Insala’s Corporate Responsibility Policies
Community Time Off (CTO) Employee Policy - Insala is firmly commited to community volunteerism through its Community Time Off (CTO) policy. Insala allocates 2 days paid days off per employee per year for community outreach involvement for non-profit organizations.

Charity Support – Insala is deeply involved with a variety of charities including AIDS Arms, Inc., an HIV/AIDS Clinic; Jubilee Theatre, an African American Theatre promoting local artists; and the National AIDS Trust.

Insala’s Products – Supporting Corporate Responsibility Initiatives
Insala’s products enable corporations to positively impact society by developing the careers of their employees. Insala’s iCareerManager, an internationally recognized software module, empowers employees with easily accessed resources designed to motivate, develop and support them in their career journey. The tools offer them insight into who they are and how their ever-changing lives fit into the workplace. This benefits employees by allowing them to take control of their professional lives, and at the same time gives organizations the competitive edge. When companies face globalization, skill shortages, dissatisfied employees and increasing turnover, Insala provides an effective and cost efficient way to meet these challenges.

Some Examples of Insala Products Empowering Corporate Responsibility
Deloitte - a leading professional services firm in the U.S. Insala’s iCareerManager helps employees navigate and manage their own careers while Deloitte demonstrates evidence of Employer of Choice Human Resource initiatives. Additionally, Deloitte saved $12 million dollars in turnover related costs in the first year of using Insala’s technology.

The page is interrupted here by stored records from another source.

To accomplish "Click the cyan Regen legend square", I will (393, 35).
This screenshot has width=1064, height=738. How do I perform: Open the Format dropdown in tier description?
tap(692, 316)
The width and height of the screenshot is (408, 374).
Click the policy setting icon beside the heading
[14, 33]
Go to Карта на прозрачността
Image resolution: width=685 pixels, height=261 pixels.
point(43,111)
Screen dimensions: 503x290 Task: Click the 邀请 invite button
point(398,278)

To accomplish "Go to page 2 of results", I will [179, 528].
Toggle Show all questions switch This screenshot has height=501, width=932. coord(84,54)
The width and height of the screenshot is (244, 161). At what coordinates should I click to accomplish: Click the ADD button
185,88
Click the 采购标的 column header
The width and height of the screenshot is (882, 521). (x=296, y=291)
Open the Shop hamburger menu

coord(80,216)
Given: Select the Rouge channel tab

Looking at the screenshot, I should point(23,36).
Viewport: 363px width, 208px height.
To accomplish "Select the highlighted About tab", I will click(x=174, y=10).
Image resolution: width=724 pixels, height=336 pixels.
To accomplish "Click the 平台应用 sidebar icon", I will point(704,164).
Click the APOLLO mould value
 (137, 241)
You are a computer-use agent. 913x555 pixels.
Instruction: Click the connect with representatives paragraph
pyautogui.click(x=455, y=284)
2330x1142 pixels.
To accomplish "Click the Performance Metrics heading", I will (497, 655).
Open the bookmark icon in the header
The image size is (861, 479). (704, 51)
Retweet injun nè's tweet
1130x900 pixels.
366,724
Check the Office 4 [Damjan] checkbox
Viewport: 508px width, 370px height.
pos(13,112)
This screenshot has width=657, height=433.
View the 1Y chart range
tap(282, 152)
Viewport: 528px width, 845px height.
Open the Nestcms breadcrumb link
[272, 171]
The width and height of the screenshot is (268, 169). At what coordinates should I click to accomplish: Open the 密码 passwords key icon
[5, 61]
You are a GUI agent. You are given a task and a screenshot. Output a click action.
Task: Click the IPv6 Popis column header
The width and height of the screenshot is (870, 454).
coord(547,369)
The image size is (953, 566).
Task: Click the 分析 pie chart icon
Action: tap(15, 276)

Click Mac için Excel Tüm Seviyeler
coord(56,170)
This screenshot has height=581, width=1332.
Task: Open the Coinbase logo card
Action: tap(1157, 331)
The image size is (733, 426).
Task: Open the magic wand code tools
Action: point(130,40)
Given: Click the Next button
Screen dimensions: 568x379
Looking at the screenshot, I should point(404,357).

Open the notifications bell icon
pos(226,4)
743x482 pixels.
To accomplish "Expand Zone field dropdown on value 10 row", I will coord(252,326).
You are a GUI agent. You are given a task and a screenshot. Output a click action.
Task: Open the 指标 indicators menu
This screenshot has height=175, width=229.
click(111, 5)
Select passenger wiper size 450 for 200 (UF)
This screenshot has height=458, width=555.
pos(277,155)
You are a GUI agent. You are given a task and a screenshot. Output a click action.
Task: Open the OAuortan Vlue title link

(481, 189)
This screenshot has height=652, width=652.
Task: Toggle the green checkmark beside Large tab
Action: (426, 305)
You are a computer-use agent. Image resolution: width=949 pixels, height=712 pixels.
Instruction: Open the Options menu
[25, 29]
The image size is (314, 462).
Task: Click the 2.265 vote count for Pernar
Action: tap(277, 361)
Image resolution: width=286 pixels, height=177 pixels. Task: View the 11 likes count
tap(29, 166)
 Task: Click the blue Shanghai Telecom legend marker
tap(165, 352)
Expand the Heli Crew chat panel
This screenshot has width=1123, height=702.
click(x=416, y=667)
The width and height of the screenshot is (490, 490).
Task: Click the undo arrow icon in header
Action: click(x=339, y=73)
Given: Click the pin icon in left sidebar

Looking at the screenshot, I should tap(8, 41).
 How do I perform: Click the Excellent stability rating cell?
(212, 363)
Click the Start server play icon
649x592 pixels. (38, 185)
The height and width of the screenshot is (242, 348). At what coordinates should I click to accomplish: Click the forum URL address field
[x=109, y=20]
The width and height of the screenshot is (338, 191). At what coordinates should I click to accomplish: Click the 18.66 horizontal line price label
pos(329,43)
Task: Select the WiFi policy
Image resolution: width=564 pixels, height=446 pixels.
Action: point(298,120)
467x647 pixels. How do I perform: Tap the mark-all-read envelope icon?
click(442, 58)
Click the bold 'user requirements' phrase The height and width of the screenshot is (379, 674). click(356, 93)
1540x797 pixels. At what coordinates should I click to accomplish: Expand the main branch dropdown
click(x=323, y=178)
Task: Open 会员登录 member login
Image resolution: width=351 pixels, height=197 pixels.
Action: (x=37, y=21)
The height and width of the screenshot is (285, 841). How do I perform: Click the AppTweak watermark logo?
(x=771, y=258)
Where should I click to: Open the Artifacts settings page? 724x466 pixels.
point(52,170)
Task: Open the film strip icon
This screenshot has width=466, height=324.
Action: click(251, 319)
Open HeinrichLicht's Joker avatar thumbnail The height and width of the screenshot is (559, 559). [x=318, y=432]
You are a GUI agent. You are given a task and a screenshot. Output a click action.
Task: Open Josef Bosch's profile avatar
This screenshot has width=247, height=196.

Office of Communication (Ofcom) - the U.K. regulator for the communications industry covering telecoms, broadcast and spectrum management, equivalent to the FCC in the U.S. Insala’s solutions enable Ofcom to offer their employees a learning and development website containing a robust career development toolkit with self assessment tools, reference materials and career coaching for individuals to access online.

Neale’s Life Inc. – a career exploration portal for teens which creates positive imagery about career concepts and career possibilities. This endeavor helps combat the growing worldwide “skilled labor” shortage. Neale’s Life Inc. is a cooperative project funded and supported by the Deloitte Foundation, Insala and Neale Godfrey, a well know author of informational children’s books.

CFA Institute (Chartered Financial Analyst) - the global, non-profit professional association that administers the CFA curriculum and examination program worldwide. Insala’s solutions enable this professional association to provide a free automated career management system, available in 12 languages, to its international membership from its website. This endeavor ensures that the Professional Services Industry remains a reliable supplier and participant in the global economy helping to combat the growing “skilled labor” shortage.